* Exercise brief: Search the entries for the word "Open" and return every line where it is found.

* Task material:
--------

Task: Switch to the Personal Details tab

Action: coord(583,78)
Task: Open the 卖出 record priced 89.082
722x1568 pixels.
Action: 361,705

--------

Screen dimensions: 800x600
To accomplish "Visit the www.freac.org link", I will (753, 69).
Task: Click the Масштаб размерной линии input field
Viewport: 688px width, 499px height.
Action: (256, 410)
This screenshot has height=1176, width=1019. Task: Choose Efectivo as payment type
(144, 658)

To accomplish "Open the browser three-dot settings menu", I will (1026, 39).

--------

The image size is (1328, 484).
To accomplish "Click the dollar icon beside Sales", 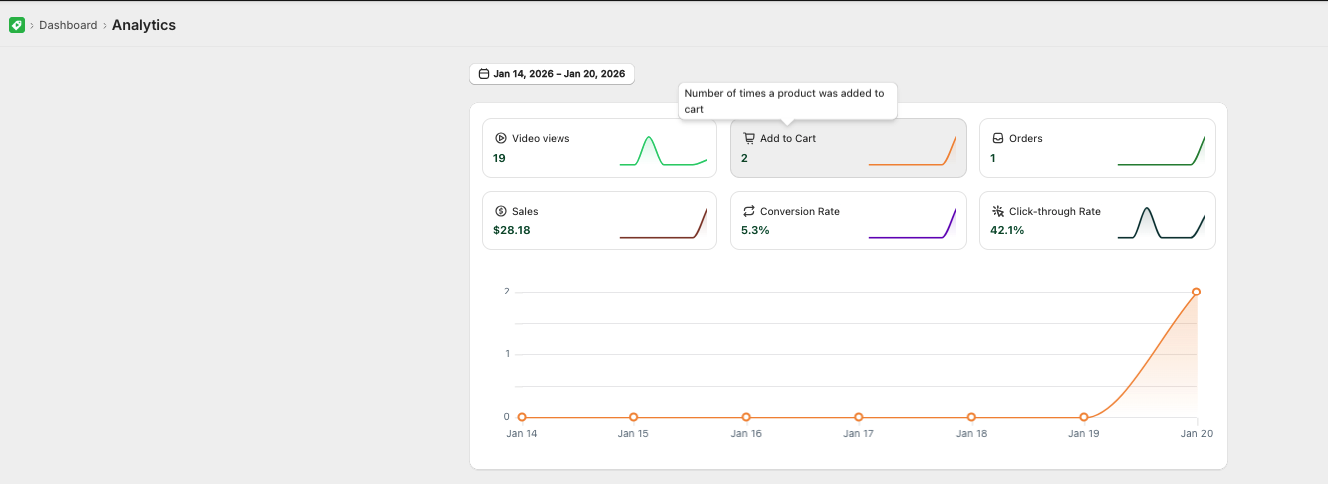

--------

* Answer:
Task: Open the 卖出 record priced 89.082
To accomplish "Open the browser three-dot settings menu", I will (1026, 39).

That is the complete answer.